Lütfen EMIR konulu metne göre şu soruları yanıtlayın:
1. “EMIR” kısaltmasının açık adı nedir?
2. EMIR Avrupa Birliği'nde hangi tarihte devreye girdi?
3. 6362 sayılı Sermaye Piyasası Kanunu'nun veri depolama kuruluşlarına ilişkin maddesi kaçıncı maddedir?

Alıntı |
-=-=-=-=-
EMIR’in Türkiye Uyarlaması: Veri Depolama Kuruluşlarına Yapılacak Raporlamalara İlişkin Tebliğ Taslağı
Kısa adı “EMIR” olan “European Market Infrastructure Regulation”, 2008 yılında Lehman Brothers’in battığı ve birçok global bankanın büyük mali zararlara uğradığı finansal kriz sonrasında türev ürünlere ilişkin tezgahüstü piyasalarda şeffaflığın artırılması amacıyla bu işlemlerin merkezi bir otoriteye (The European Markets and Securities Authority (ESMA)) bildirilerek izlenmesini sağlamak üzere Avrupa Birliği’nde ortaya çıkmış bir mevzuattı.
Türk bankaları da Avrupa Birliği’nde faaliyet gösteren bu raporlamaya tabi bankalarla yaptıkları türev işlemler dolayısıyla kısmi olarak bu mevzuat kapsamındaki işlemlerin mutabakatı, LEI numarası temini ve çalışılacak merkezi karşı tarafın seçimi gibi yükümlülüklere tabi idi. Avrupa Birliği’nde 2012 yılı ortalarında yayımlanan ve 15 Mart 2013 tarihinde devreye giren EMIR’in yerel mevzuatımıza ilk yansıması 30.12.2012 tarihli Resmi Gazete’de yayımlanan “6362 sayılı Sermaye Piyasası Kanunu (SPKn)”nun “Veri Depolama Kuruluşları“na ilişkin 87 nci maddesi ile olmuştu. Bu maddeye göre Sermaye Piyasası Kurulu (SPK) sistemik riskin gözetimi ve finansal istikrarın korunması amacıyla, sermaye piyasasında gerçekleştirilen işlemlere ilişkin olarak bu işlemleri gerçekleştirenlerden, bu işlemlere ilişkin bilgilerin, belirleyeceği şekil ve içerikte, doğrudan kendisine veya yetkilendireceği bir veri depolama kuruluşuna bildirilmesini isteyebilme konusunda yetkilendirilmişti.
-=-=-=-=-
Sağlanan Veriler |

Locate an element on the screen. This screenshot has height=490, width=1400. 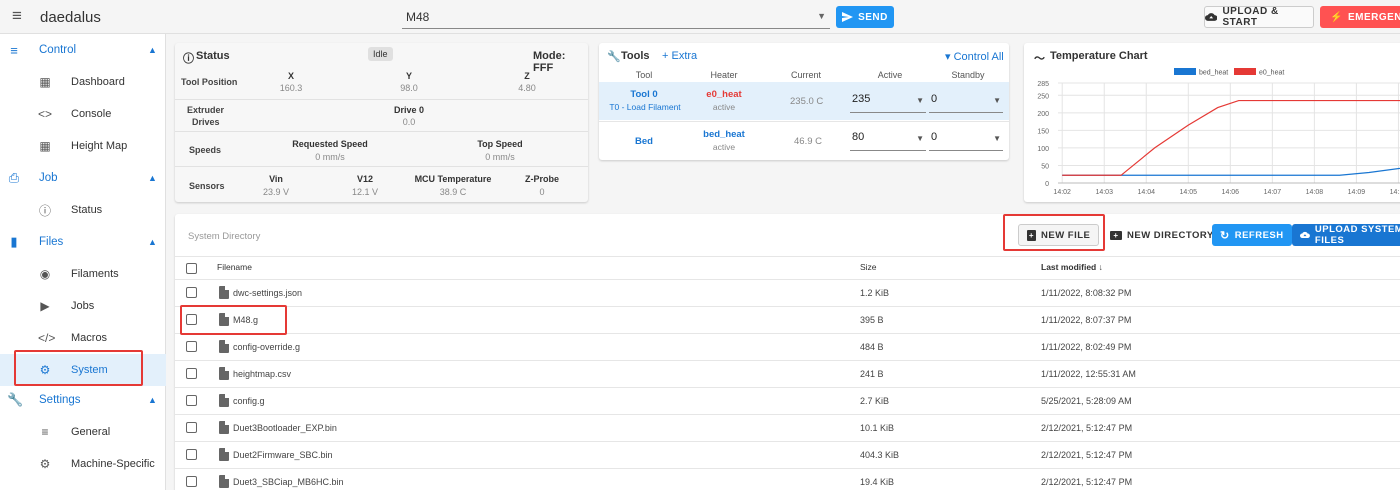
-=-=-=-=-
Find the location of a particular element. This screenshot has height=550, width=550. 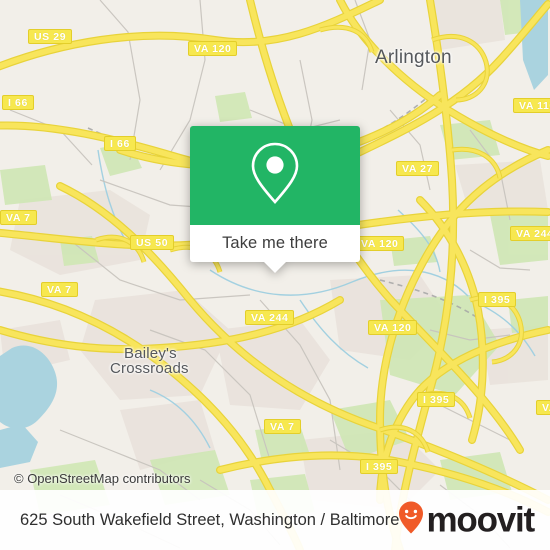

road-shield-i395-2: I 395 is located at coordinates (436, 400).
-=-=-=-=-
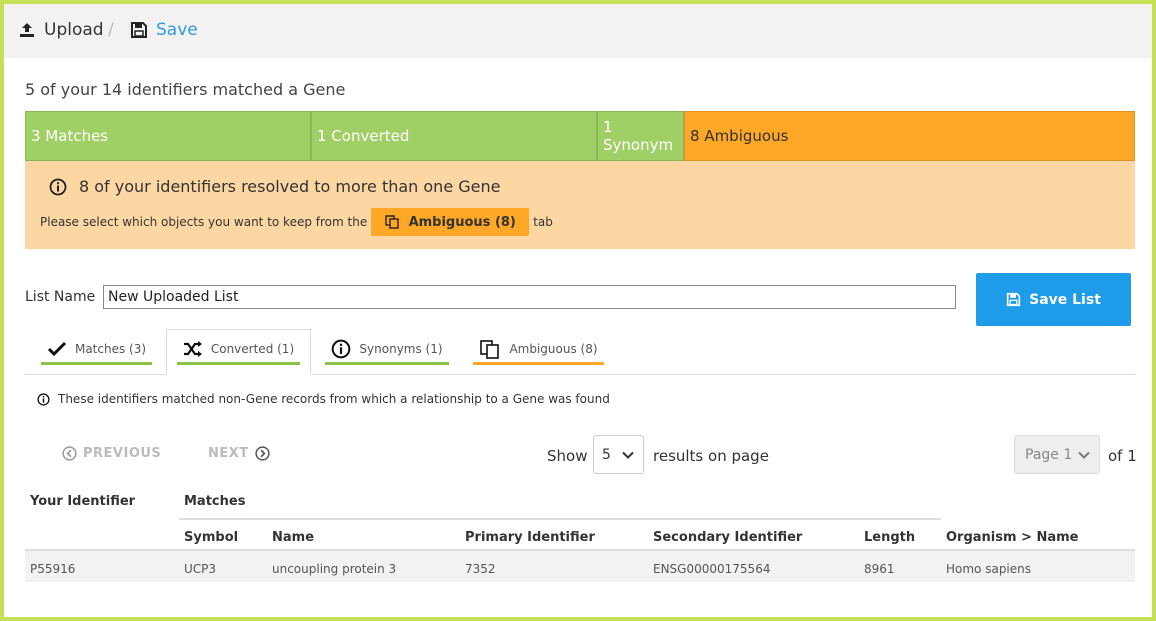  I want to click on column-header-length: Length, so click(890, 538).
-=-=-=-=-
Görevin Cevabı |
1. European Market Infrastructure Regulation
2. 15 Mart 2013
3. 87 nci madde